Of the six companies evaluated by the report, three — Sungrow, SMA, and Growatt — demonstrated vulnerabilities in their solar panel inverters, which convert the direct current (DC) generated by the panel to the alternating current (AC) used in homes and businesses. These three are 32 percent of global market share of inverters and both Sungrow and Growatt are headquartered in China.
Cybersecurity Dive reports:
The flaws — which range from information leakage to buffer overflows to defects in website code — could let hackers collect details about the equipment and its users, inject data into web portals and even overwrite devices’ firmware with malicious code…
Growatt inverters were especially vulnerable because of basic flaws in the company’s cloud platform, according to the report. These flaws would have allowed hackers to steal information about Growatt devices and even modify them without logging in to the portal. One vulnerability allowed an attacker to “upload arbitrary files” to the platform, Forescout said, while another exposed lists of authorized users.

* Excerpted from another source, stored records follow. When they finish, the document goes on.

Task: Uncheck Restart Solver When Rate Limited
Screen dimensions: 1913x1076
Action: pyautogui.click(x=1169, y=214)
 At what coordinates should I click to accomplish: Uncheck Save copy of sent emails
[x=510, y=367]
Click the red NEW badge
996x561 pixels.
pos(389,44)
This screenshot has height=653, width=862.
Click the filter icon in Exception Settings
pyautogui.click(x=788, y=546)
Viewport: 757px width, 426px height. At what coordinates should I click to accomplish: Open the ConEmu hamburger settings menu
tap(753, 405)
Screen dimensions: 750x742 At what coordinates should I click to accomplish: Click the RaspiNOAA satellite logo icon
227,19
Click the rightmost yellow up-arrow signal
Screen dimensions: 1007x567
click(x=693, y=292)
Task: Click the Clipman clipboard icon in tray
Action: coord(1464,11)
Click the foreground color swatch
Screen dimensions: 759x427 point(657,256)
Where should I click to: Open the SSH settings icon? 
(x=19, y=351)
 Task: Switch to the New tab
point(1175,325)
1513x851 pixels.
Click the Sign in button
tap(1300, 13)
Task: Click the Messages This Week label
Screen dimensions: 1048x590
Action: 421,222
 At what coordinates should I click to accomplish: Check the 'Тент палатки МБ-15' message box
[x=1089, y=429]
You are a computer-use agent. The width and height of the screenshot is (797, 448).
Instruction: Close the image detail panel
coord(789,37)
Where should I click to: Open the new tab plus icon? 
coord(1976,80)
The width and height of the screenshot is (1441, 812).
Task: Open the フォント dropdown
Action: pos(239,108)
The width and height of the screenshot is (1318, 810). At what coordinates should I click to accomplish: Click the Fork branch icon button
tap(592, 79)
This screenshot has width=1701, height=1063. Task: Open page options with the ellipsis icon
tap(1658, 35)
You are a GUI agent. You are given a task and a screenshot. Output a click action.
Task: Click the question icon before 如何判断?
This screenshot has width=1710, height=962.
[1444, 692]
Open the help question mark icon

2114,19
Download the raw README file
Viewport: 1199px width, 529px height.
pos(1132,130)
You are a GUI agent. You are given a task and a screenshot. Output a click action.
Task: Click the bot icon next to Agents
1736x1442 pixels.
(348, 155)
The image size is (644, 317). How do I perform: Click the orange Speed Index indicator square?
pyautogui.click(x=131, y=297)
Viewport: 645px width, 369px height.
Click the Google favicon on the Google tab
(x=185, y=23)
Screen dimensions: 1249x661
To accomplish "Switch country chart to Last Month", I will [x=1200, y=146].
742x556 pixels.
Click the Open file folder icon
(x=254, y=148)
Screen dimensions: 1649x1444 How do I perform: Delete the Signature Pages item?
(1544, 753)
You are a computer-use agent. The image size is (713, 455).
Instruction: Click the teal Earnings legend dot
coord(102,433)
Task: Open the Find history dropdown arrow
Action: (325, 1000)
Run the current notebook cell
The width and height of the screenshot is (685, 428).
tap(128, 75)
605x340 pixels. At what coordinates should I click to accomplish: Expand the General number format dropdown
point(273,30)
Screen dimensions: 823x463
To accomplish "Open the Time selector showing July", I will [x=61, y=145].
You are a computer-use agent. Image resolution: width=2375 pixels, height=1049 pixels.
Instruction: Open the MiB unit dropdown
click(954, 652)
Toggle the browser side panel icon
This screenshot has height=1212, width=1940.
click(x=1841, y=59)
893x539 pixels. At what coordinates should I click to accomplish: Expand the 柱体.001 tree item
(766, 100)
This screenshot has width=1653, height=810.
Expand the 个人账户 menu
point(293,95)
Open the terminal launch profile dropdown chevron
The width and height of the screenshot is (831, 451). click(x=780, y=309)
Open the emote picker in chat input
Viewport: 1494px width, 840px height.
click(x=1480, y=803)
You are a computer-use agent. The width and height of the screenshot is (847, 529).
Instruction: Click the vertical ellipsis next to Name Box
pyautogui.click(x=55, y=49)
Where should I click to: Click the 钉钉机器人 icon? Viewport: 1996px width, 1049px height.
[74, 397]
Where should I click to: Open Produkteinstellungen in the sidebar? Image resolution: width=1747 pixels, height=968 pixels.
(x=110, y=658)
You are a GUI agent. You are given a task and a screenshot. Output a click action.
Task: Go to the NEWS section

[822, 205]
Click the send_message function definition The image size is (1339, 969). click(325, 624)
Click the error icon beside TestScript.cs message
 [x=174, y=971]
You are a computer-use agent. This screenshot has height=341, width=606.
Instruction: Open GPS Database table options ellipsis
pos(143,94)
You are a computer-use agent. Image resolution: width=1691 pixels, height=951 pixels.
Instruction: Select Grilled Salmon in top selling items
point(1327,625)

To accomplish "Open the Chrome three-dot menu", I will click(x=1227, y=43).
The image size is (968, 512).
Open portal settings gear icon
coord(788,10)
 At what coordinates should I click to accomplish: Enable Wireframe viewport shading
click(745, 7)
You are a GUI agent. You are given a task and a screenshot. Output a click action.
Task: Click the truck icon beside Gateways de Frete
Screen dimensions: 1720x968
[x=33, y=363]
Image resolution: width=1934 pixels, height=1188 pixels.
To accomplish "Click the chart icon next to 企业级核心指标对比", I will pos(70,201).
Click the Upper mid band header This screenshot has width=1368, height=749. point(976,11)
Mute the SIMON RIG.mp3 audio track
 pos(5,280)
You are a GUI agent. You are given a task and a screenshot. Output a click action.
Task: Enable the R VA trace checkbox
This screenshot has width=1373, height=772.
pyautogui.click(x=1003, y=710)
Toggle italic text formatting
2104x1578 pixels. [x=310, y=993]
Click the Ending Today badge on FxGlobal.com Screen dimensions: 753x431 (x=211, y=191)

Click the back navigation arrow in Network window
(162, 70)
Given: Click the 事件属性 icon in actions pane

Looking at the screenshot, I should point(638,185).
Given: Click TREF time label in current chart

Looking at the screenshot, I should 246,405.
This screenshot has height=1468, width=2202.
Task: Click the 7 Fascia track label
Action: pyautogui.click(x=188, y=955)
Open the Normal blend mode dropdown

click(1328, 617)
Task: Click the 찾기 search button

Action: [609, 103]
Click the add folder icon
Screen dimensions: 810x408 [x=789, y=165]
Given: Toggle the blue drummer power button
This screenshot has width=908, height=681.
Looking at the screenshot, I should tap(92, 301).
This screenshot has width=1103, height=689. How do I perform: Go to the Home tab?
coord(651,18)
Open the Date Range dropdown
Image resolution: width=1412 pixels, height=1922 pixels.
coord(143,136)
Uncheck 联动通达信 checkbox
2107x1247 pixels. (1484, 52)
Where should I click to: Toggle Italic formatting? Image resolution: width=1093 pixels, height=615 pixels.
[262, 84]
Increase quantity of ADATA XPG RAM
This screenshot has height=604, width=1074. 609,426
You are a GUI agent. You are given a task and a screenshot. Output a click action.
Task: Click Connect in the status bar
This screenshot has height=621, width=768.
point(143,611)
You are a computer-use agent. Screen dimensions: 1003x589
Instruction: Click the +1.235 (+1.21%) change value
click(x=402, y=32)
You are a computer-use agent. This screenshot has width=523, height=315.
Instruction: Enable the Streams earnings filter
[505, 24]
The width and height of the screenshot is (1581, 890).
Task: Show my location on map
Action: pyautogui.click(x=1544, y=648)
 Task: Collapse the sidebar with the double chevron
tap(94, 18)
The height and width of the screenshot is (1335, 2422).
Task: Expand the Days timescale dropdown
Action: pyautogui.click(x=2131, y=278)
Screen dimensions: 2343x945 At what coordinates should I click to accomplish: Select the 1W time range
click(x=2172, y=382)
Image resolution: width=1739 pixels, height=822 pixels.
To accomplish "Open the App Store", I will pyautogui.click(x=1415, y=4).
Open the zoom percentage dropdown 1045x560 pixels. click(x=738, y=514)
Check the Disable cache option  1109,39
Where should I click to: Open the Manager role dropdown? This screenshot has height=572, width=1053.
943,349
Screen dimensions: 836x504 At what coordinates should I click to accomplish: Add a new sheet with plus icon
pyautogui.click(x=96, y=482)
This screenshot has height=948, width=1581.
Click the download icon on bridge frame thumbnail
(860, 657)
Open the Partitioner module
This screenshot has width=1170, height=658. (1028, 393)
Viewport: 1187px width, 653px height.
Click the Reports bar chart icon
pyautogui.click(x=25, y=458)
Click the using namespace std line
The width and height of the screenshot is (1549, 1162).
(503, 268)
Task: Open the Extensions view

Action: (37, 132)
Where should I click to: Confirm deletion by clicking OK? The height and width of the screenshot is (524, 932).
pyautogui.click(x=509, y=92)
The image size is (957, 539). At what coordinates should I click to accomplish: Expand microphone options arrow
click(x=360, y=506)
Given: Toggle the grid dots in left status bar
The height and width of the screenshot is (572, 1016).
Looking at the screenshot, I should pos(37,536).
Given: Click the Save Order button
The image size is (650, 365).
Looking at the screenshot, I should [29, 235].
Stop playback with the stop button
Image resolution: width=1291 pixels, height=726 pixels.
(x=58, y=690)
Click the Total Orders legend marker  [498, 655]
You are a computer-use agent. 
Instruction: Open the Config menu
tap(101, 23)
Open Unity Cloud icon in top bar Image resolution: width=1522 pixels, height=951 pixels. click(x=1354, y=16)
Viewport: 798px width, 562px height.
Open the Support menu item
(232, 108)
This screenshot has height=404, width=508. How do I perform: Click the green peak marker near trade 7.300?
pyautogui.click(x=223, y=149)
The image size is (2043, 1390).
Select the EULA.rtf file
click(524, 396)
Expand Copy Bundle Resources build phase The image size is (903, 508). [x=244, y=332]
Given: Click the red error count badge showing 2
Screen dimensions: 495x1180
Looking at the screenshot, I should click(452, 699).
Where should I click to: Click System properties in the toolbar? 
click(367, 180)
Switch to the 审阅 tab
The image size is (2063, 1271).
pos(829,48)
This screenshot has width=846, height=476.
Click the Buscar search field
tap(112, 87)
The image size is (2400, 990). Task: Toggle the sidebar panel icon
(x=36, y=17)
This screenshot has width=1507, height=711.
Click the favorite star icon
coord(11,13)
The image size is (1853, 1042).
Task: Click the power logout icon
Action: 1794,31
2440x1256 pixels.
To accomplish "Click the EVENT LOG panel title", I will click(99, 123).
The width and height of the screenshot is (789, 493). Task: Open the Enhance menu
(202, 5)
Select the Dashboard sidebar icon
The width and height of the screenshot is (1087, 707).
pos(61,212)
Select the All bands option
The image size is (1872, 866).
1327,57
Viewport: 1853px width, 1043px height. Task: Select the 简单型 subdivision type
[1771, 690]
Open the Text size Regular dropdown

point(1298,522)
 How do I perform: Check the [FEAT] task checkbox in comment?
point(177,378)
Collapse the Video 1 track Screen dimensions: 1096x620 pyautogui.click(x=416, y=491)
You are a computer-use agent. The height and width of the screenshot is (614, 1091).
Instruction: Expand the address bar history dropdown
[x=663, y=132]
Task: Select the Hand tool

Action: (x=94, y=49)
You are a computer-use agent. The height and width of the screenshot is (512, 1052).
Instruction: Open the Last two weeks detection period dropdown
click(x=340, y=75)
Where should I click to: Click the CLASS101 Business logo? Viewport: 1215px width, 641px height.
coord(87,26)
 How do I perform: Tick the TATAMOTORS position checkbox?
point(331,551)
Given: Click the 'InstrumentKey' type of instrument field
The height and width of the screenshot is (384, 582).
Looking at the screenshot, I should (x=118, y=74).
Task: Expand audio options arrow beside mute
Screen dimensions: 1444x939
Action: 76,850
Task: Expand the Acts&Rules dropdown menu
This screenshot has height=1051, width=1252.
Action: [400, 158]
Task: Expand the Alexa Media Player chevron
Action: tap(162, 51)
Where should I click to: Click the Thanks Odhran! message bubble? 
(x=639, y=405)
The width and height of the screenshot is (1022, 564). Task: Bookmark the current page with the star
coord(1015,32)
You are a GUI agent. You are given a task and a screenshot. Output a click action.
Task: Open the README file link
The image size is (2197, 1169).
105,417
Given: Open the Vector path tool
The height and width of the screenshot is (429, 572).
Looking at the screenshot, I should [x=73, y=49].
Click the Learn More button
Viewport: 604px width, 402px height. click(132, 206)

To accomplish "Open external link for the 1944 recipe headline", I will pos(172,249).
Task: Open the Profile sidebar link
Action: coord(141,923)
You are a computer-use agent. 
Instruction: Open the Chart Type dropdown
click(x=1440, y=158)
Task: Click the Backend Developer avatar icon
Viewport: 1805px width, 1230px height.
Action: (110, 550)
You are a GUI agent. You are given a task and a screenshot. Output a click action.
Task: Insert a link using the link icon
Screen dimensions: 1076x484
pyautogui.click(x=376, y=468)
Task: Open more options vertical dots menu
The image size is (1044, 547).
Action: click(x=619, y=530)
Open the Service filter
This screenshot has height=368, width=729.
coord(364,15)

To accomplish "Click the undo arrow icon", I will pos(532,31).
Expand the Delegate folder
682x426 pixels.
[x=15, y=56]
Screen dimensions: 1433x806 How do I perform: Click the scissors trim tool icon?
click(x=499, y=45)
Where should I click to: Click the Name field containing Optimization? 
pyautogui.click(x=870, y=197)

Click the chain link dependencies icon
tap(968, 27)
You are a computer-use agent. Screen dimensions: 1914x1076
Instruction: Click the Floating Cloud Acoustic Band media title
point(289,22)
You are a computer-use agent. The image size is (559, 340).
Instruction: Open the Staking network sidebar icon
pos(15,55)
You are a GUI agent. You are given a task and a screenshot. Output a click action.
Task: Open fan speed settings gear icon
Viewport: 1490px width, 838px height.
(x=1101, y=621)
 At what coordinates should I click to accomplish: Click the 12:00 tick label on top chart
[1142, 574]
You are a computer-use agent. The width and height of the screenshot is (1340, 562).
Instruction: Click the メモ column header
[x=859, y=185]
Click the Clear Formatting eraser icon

These kinds of vulnerabilities can alter the electricity load by cranking down the inverters and causing temporary blackouts, as well as allowing hackers to harvest user data and violate privacy, hijack smart home devices, or alter energy production to manipulate energy prices. (For the interested reader, see the report’s Section 4 and 5 for the technical description of what these attacks could entail).
Rising threats to renewables equipment are “an obvious concern for national security” because of their “potential impact on grid stability,” especially because “the vast majority of solar power system components are manufactured in China.” The European inverter manufacturer, SMA, and Chinese Sungrow “patched all the issues reported,” quickly, but Growatt fixed the issues far more slowly and were difficult to get in touch with.
It’s just one more risk that solar poses to the grid, but it’s a good thing that the vulnerabilities were fixed this time around.